Handwerklich erforderte diese Arbeit viel Geschick und vor allem ein gutes Ausgangsmaterial: Das Haar musste möglichst unbehandelt, circa 30 cm lang und eher glatt sein. Mit den Fingern flocht man kunstvolle Gebilde und stoffähnliche Flächen, mit Schlingen- und Schlaufentechniken wurden florale Formen hergestellt und als Umrahmungen von Bilderrahmen oder anderem Wandschmuck verwendet. Es entstanden zusammengehörige Hals- und Uhrenketten als Geschenke zweier Verlobter oder auch Ringe und Anstecker mit aufwendigen floralen Motiven. Kurze Haare ergaben aufgeklebt Bilder. In der Trauersymbolik finden sich Medaillons mit Trauerweiden oder Grabsteinen als Motiv. Sie wurden in der Regel nur in der Trauerzeit getragen und dann abgelegt. Hingegen waren in der Freundschaftssymbolik Motive wie Brücken über kleinen Bächen, Bäume am Ufer oder Vergiss-mein-nicht-Blüten aus den Haaren beider Freundinnen beliebt.
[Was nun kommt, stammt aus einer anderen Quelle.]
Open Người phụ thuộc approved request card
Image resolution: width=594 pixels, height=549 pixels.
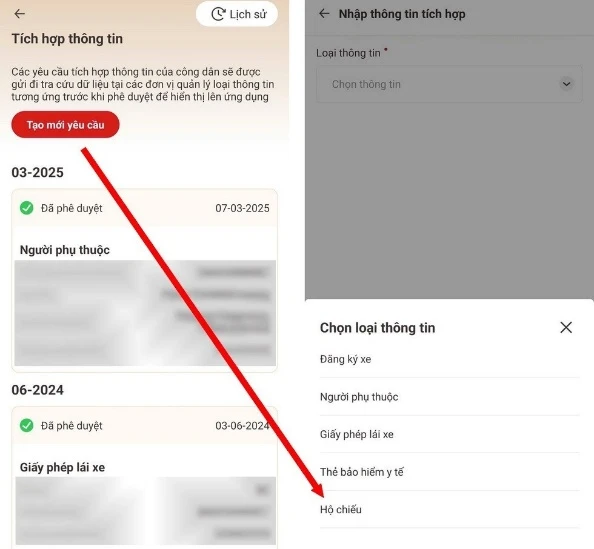coord(144,280)
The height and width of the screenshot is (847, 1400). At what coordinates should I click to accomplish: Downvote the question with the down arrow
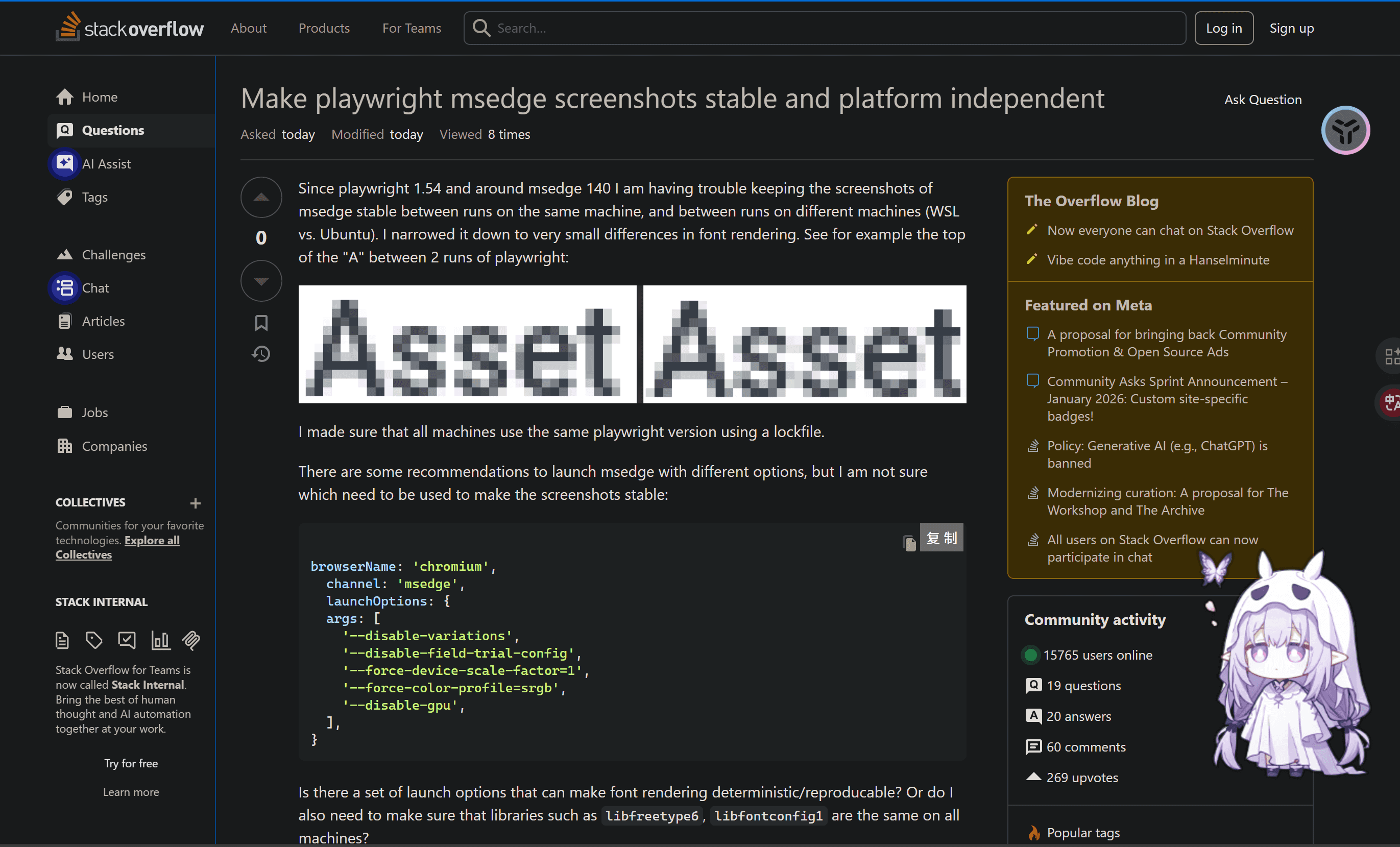tap(261, 281)
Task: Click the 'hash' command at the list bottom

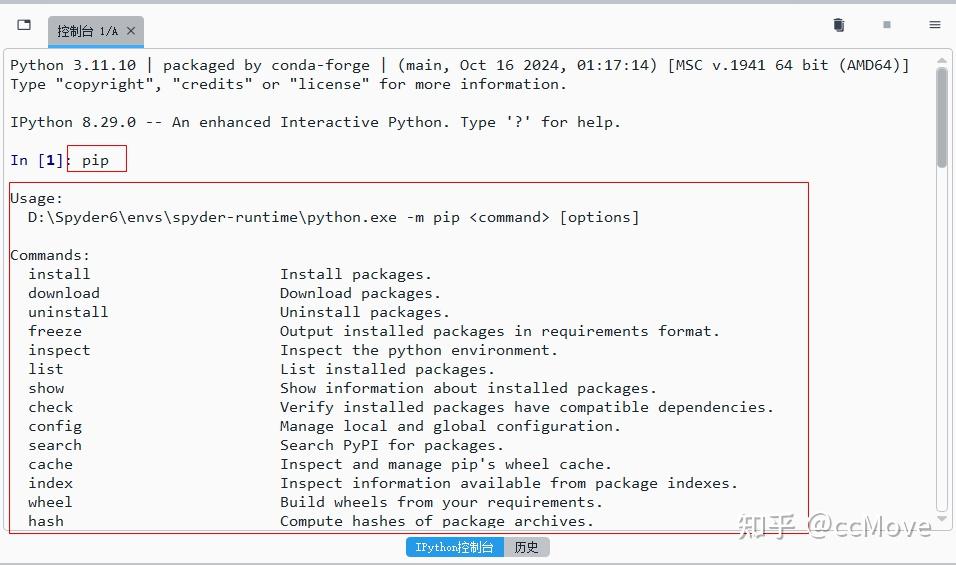Action: point(46,521)

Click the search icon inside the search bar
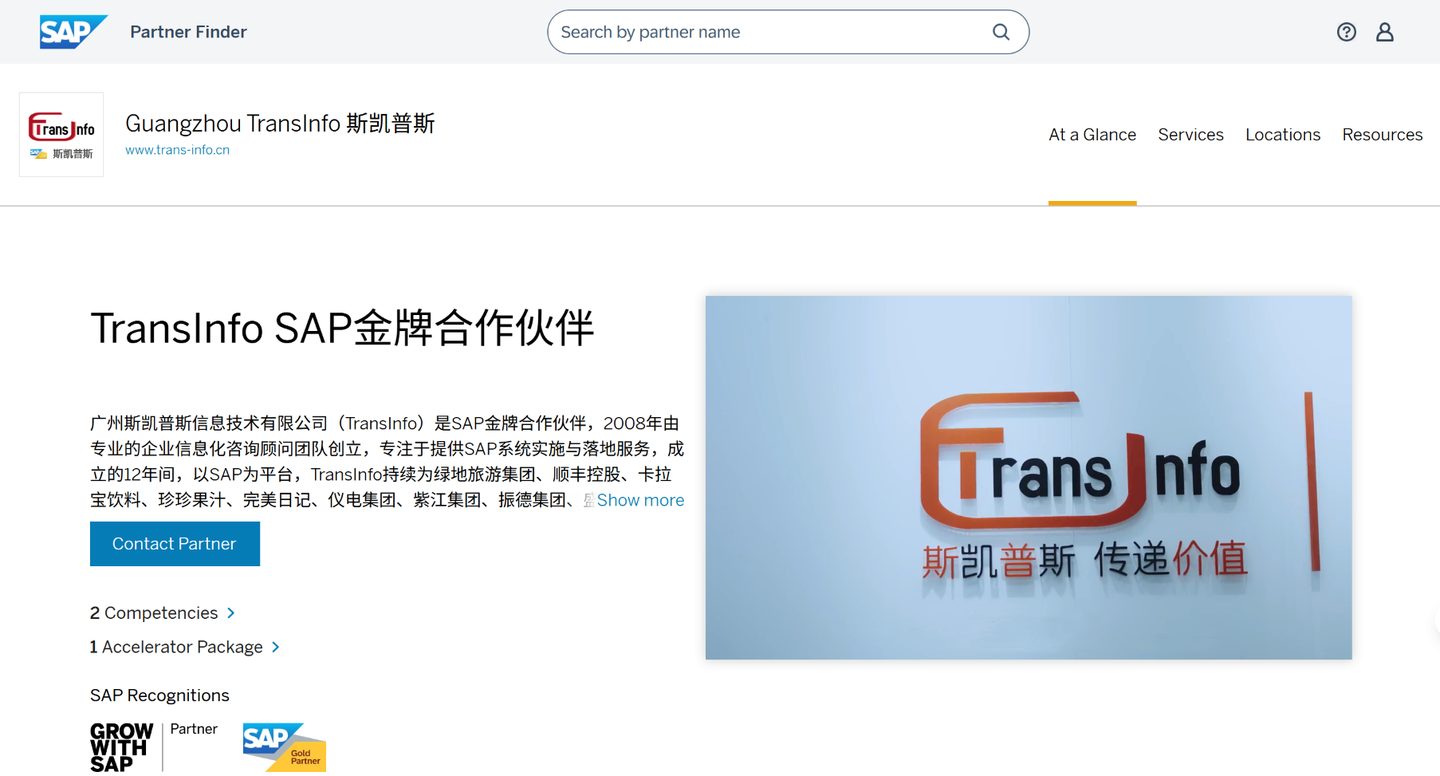tap(1000, 32)
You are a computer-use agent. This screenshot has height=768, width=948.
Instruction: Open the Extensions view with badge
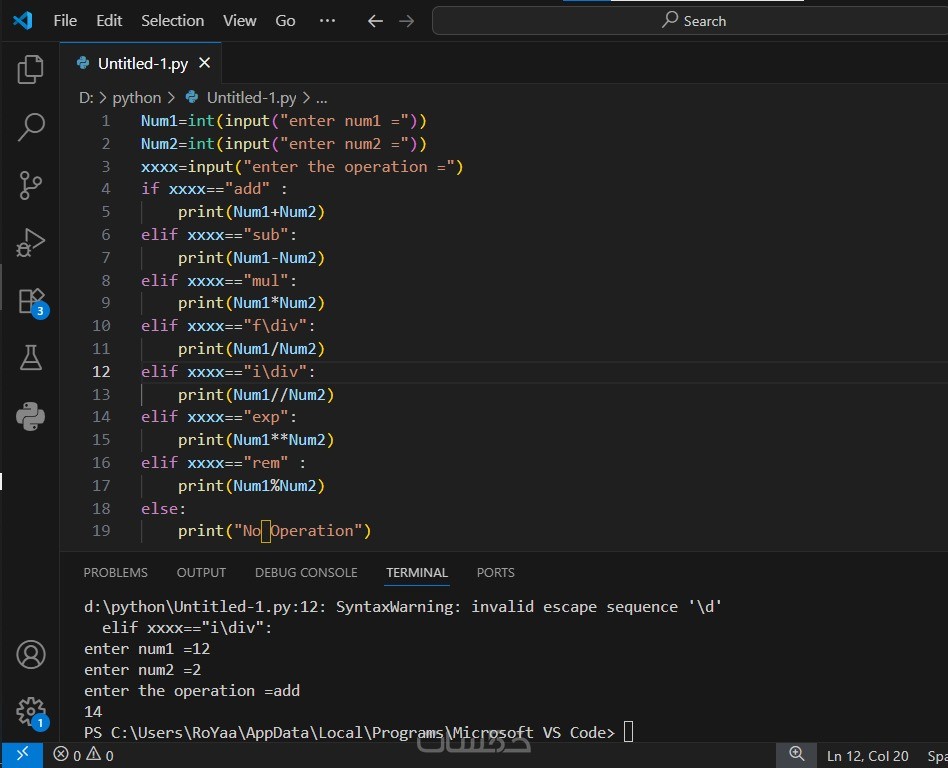(x=31, y=300)
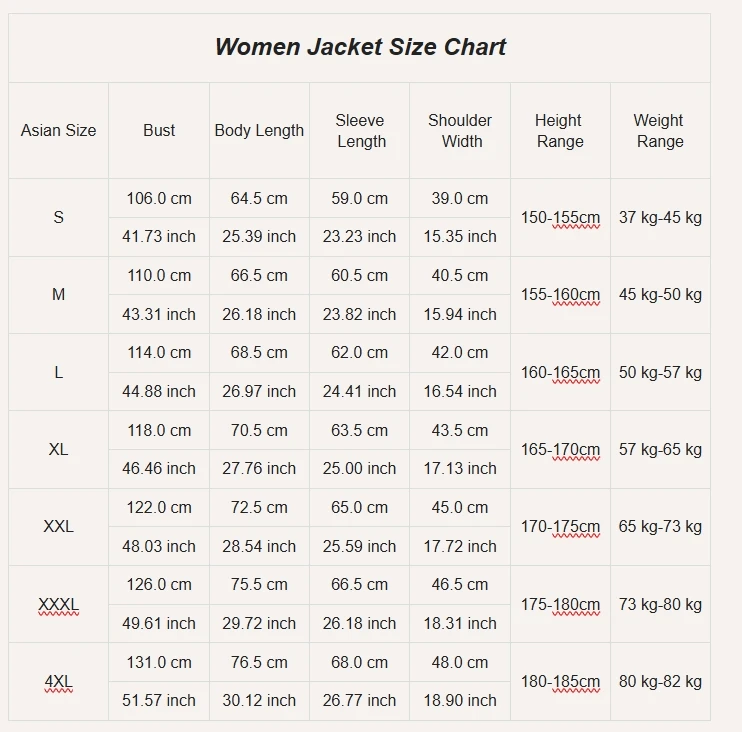This screenshot has width=742, height=732.
Task: Select the 150-155cm height range cell
Action: (x=560, y=217)

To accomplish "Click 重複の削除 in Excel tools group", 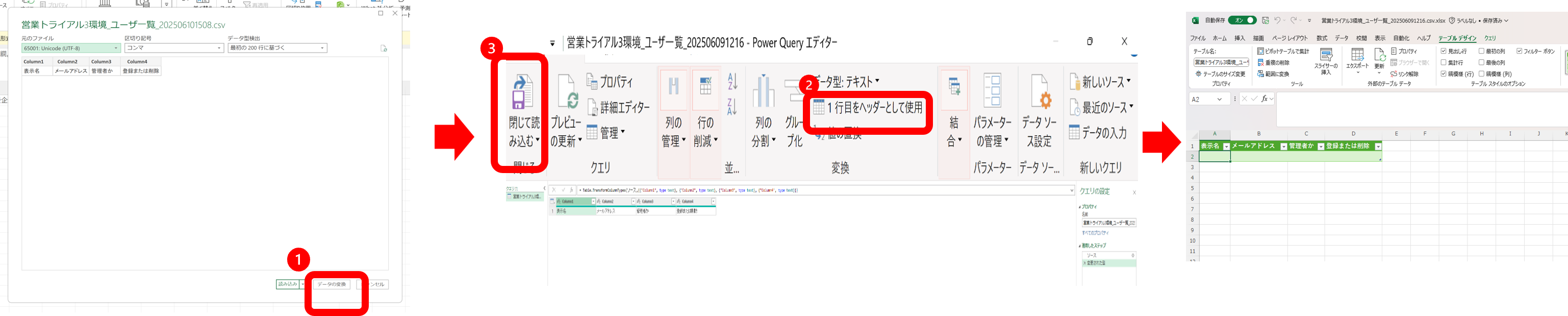I will [x=1273, y=63].
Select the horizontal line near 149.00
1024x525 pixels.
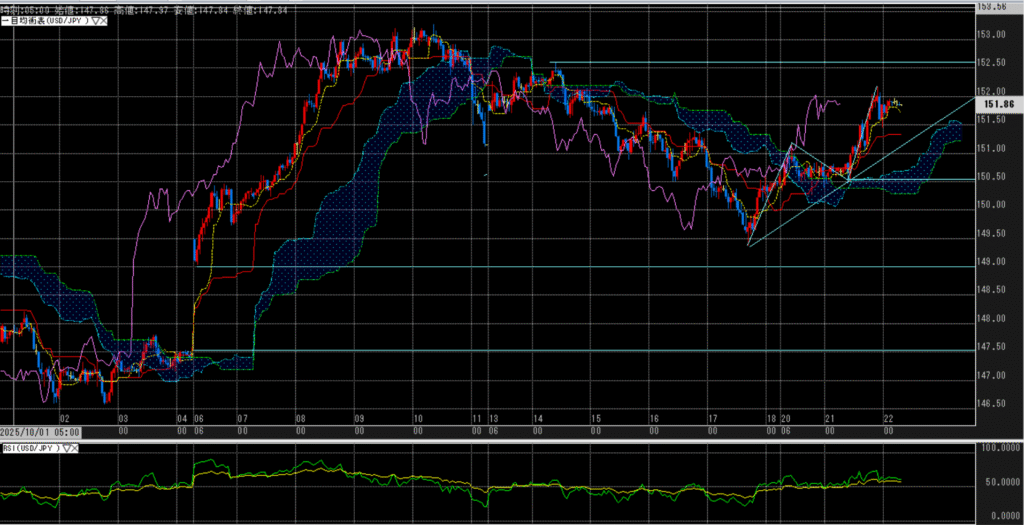pos(500,267)
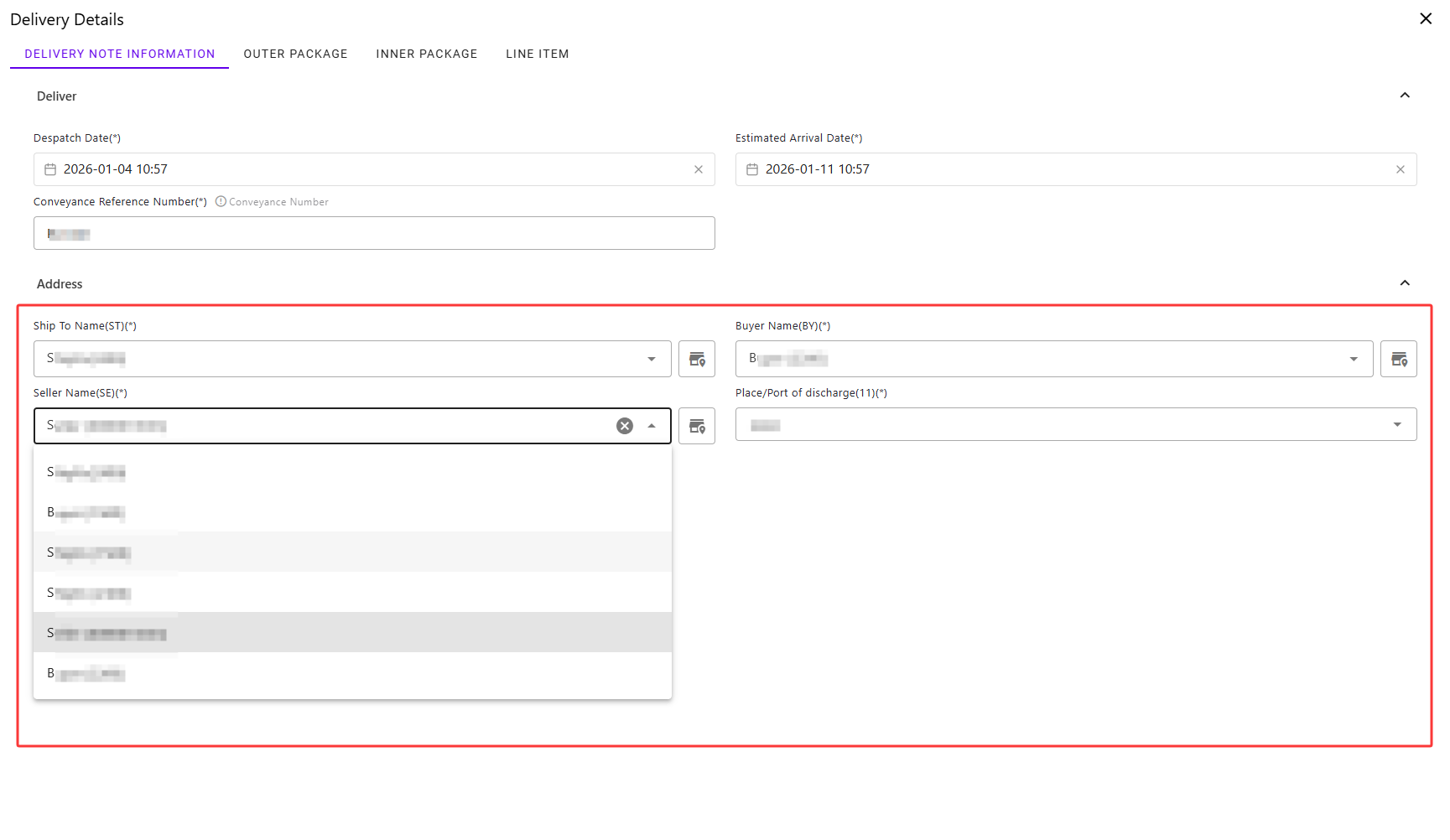Clear the Despatch Date value
Viewport: 1450px width, 840px height.
[699, 169]
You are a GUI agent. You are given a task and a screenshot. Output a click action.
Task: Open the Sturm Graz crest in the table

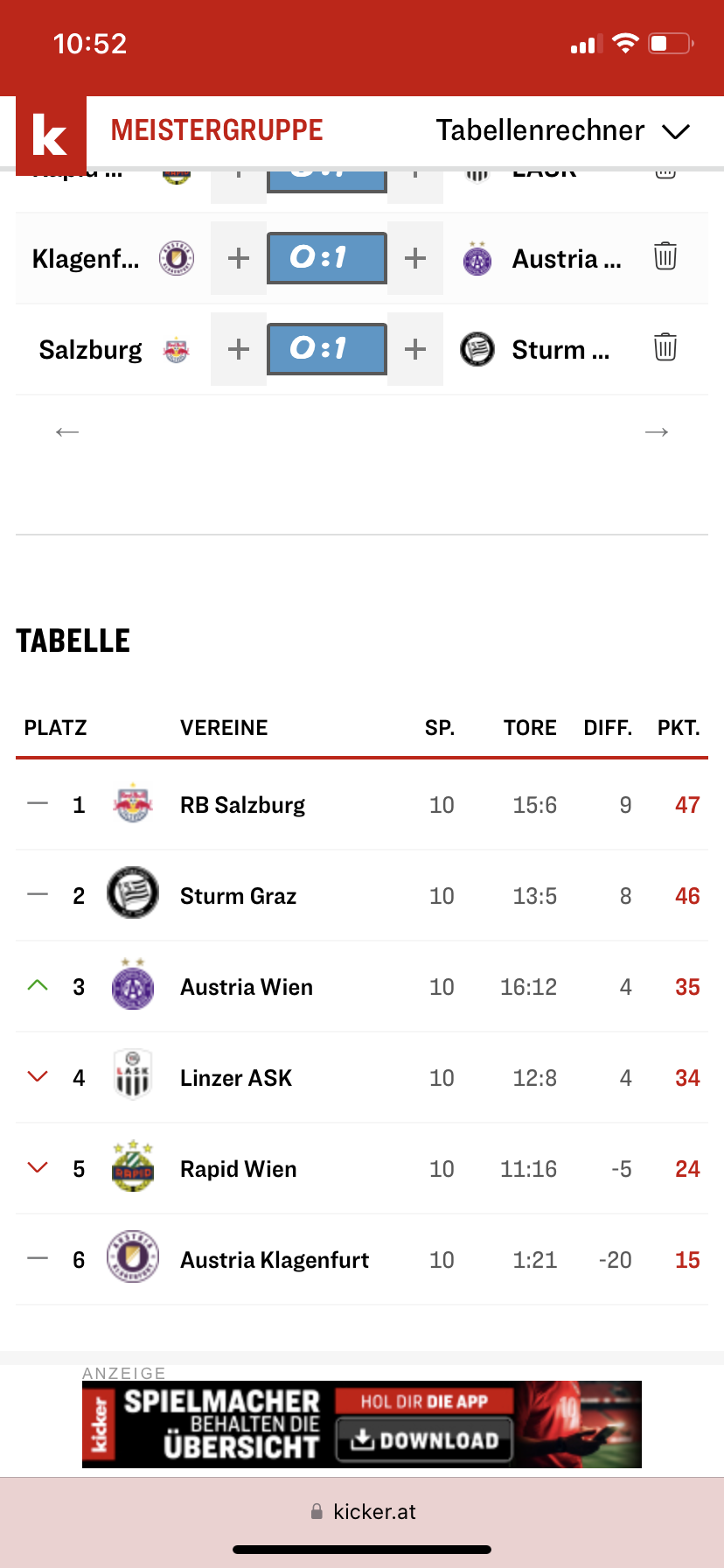coord(133,893)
Der Schaukasten zeigt sieben, auf einen festen Untergrund montierte Schmuckstücke in unterschiedlichen Gestaltungsformen: zwei Uhrenketten, zwei Armbänder, eine Halskette, ein Knoten sowie eine lange Kette. Auffallend ist, dass es Schmuckstücke gibt, bei denen auch die Verschlüsse aus Haar gefertigt wurden und solche, bei denen eine Metallmontur kombiniert wurde. Ein Armband wurde mit einem Monogramm in der Mitte und einem Pferdekopfverschluss gestaltet. Alle Stücke sind einfarbig und daher wohl jeweils mit den Haaren einer Person hergestellt worden. Eine Zusammengehörigkeit lässt sich nicht mehr feststellen. Der Kasten kam als Teil einer umfangreichen Sammlung des Wurzener Friseurmeisters Franke, dessen Mutter eine Friseurstube im heutigen Museumsgebäude hatte, in den Bestand des Museums. Franke war Berufsschullehrer für Friseure und lehrte unter anderem auch die Herstellung dieser Schmuckstücke. Die Schenkung reicht von der Ausstattung eines Baders über Lockenzangen bis hin zu Lockenwicklern und Trockenhauben.
Literatur:
Gockerell, Nina: Aus Menschenhaaren gefertigter Schmuck I. Ursprünge, Motivierung und Entwicklung. In: Zeitschrift der Gesellschaft für historische Waffen- und Kostümkunde (1980), Heft 1, S45-64.
Holm, Christiane: Intime Erinnerungsgeflechte: Memorialschmuck aus Haaren um 1800, in: kritische Berichte 32/1 (2004).
Online-Ressource: https://journals.ub.uni-heidelberg.de/index.php/kb/article/view/10654
Österreichisches Museum für Volkskunde: Schmuck aus Haaren, Sonderausstellung im Steirischen Volkskundemuseum am Steiermärkischen Landesmuseum Joanneum, Wien 1985.